* [TEXT SEGMENT]:
===
HEADS UP - major structure size changes in HEAD

Wed Jun 9 11:02:10 PDT 2010

:I fully agree that tokens are a more convenient API than, say, lockmgr 
:locks, but AFAIK nobody has investigated their behavior under heavy 
:contention (I suspect you have Matt, so please share any information you 
:might have collected).

    Tokens and the big-giant-lock behave the same way when under contention.
    Both basically call lwkt_switch().  The LWKT scheduler then essentially
    spins looking for schedulable threads until it finds one for which it
    can restore the state of both the MP lock and the token(s).

:Right now, the lwkt_switch() routine is responsible for getting all 
:tokens that a thread needs to run. If it can't get them (because some 
:token is owned by a thread running on a different cpu), it moves on to 
:the next runnable thread.
:
:However, lwkt_getalltokens() tries to get the tokens in the same order 
:that they were acquired by the thread, which means that if you lose a 
:race to another thread that needs your Nth token, you just wasted time 
:on taking (N - 1) tokens, possibly obstructing other threads that could 
:use those tokens to move forward. I admit that in practice most threads 
:will take the same tokens in the same order, so I don't expect that to 
:be a big issue. Some concrete data would be nice though :)
===
* [DATA]:

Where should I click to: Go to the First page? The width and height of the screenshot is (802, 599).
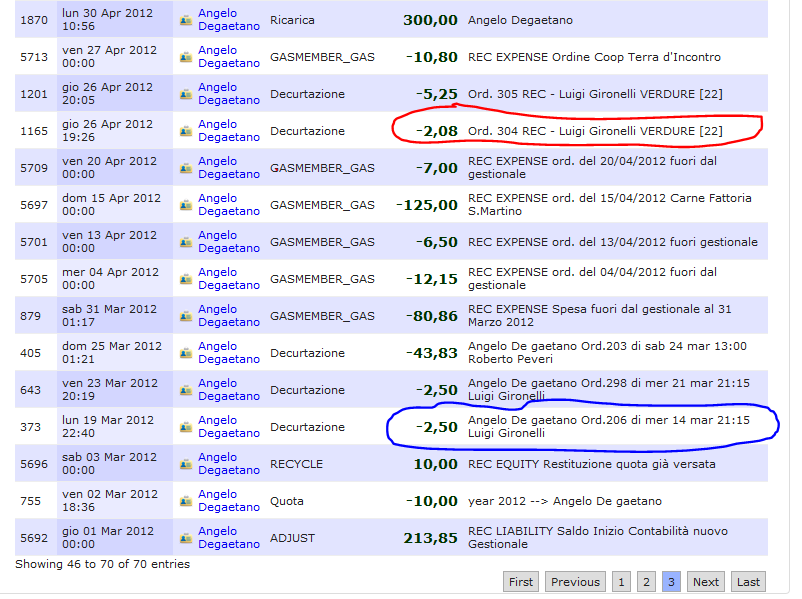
===
* [THE TASKS]:
1 – Translate this sentence from the post into Spanish: "Tokens and the big-giant-lock behave the same way when under contention."
2 – Do these statements agree with the post? Mark each one yes or no, and quote the words from the post that decide it.
(a) Tokens and the big-giant-lock behave differently under contention.
(b) lwkt_getalltokens() tries to get the tokens in the reverse of the order in which the thread acquired them.
(c) The writer admits that, in practice, most threads will take the same tokens in the same order.
3 – Please copy the post's text, starting at "Both basically call" and ending at "and the token(s).".
Answer from the post alone.

* [OUTPUTS FOR THE TASKS]:
1 – Los tokens y el big-giant-lock se comportan de la misma manera cuando hay contención.

2 –
(a) No: "behave the same way when under contention."
(b) No: "tries to get the tokens in the same order"
(c) Yes: "I admit that in practice most threads"

3 –
Both basically call lwkt_switch().  The LWKT scheduler then essentially
    spins looking for schedulable threads until it finds one for which it
    can restore the state of both the MP lock and the token(s).